TASK DETAILS >>
Would you retype every record below exactly as written?

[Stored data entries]
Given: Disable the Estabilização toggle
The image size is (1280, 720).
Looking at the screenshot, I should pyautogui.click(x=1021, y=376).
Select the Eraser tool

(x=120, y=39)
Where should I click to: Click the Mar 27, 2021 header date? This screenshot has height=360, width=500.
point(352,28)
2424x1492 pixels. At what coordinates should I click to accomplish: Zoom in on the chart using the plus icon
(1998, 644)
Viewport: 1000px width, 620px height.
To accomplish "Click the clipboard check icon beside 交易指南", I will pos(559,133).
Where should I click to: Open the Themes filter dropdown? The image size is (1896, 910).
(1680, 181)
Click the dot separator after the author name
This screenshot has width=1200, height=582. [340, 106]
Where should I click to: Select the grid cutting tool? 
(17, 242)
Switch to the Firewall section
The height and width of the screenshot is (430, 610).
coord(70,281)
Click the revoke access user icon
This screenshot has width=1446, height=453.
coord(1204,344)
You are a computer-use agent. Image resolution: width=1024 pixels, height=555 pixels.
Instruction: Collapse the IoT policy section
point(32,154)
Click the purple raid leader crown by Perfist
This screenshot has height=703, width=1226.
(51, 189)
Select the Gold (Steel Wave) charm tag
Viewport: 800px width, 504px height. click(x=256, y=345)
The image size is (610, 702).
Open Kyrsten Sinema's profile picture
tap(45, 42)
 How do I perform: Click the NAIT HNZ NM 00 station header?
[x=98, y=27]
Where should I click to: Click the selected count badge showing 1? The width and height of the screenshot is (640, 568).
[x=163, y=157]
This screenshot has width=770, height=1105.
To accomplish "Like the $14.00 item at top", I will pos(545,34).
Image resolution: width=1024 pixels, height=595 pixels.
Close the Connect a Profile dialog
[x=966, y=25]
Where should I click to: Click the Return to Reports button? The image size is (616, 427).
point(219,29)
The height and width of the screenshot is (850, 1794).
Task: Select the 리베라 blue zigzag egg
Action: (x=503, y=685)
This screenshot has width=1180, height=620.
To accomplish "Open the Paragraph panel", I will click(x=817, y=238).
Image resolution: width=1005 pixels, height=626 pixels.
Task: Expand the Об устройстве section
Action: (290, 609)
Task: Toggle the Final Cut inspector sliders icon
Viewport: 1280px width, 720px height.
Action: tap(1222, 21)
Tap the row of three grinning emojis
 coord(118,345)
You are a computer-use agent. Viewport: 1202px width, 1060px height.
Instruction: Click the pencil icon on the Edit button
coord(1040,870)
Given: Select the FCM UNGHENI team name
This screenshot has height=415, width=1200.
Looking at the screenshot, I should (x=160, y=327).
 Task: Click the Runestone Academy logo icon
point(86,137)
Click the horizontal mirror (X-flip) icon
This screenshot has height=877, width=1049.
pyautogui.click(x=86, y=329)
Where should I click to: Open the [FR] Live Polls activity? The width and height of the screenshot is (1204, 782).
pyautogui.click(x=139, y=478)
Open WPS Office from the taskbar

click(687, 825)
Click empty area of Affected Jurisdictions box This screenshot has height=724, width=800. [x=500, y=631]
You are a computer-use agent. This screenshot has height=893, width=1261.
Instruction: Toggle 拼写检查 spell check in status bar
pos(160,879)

RESULT OF THIS TASK >>
Given: Disable the Estabilização toggle
The image size is (1280, 720).
Looking at the screenshot, I should pyautogui.click(x=1021, y=376).
Select the Eraser tool

(x=120, y=39)
Where should I click to: Click the Mar 27, 2021 header date? This screenshot has height=360, width=500.
point(352,28)
2424x1492 pixels. At what coordinates should I click to accomplish: Zoom in on the chart using the plus icon
(1998, 644)
Viewport: 1000px width, 620px height.
To accomplish "Click the clipboard check icon beside 交易指南", I will pos(559,133).
Where should I click to: Open the Themes filter dropdown? The image size is (1896, 910).
(1680, 181)
Click the dot separator after the author name
This screenshot has width=1200, height=582. [340, 106]
Where should I click to: Select the grid cutting tool? 
(17, 242)
Switch to the Firewall section
The height and width of the screenshot is (430, 610).
coord(70,281)
Click the revoke access user icon
This screenshot has width=1446, height=453.
coord(1204,344)
You are a computer-use agent. Image resolution: width=1024 pixels, height=555 pixels.
Instruction: Collapse the IoT policy section
point(32,154)
Click the purple raid leader crown by Perfist
This screenshot has height=703, width=1226.
(51, 189)
Select the Gold (Steel Wave) charm tag
Viewport: 800px width, 504px height. click(x=256, y=345)
The image size is (610, 702).
Open Kyrsten Sinema's profile picture
tap(45, 42)
 How do I perform: Click the NAIT HNZ NM 00 station header?
[x=98, y=27]
Where should I click to: Click the selected count badge showing 1? The width and height of the screenshot is (640, 568).
[x=163, y=157]
This screenshot has width=770, height=1105.
To accomplish "Like the $14.00 item at top", I will pos(545,34).
Image resolution: width=1024 pixels, height=595 pixels.
Close the Connect a Profile dialog
[x=966, y=25]
Where should I click to: Click the Return to Reports button? The image size is (616, 427).
point(219,29)
The height and width of the screenshot is (850, 1794).
Task: Select the 리베라 blue zigzag egg
Action: (x=503, y=685)
This screenshot has width=1180, height=620.
To accomplish "Open the Paragraph panel", I will click(x=817, y=238).
Image resolution: width=1005 pixels, height=626 pixels.
Task: Expand the Об устройстве section
Action: (290, 609)
Task: Toggle the Final Cut inspector sliders icon
Viewport: 1280px width, 720px height.
Action: tap(1222, 21)
Tap the row of three grinning emojis
 coord(118,345)
You are a computer-use agent. Viewport: 1202px width, 1060px height.
Instruction: Click the pencil icon on the Edit button
coord(1040,870)
Given: Select the FCM UNGHENI team name
This screenshot has height=415, width=1200.
Looking at the screenshot, I should (x=160, y=327).
 Task: Click the Runestone Academy logo icon
point(86,137)
Click the horizontal mirror (X-flip) icon
This screenshot has height=877, width=1049.
pyautogui.click(x=86, y=329)
Where should I click to: Open the [FR] Live Polls activity? The width and height of the screenshot is (1204, 782).
pyautogui.click(x=139, y=478)
Open WPS Office from the taskbar

click(687, 825)
Click empty area of Affected Jurisdictions box This screenshot has height=724, width=800. [x=500, y=631]
You are a computer-use agent. This screenshot has height=893, width=1261.
Instruction: Toggle 拼写检查 spell check in status bar
pos(160,879)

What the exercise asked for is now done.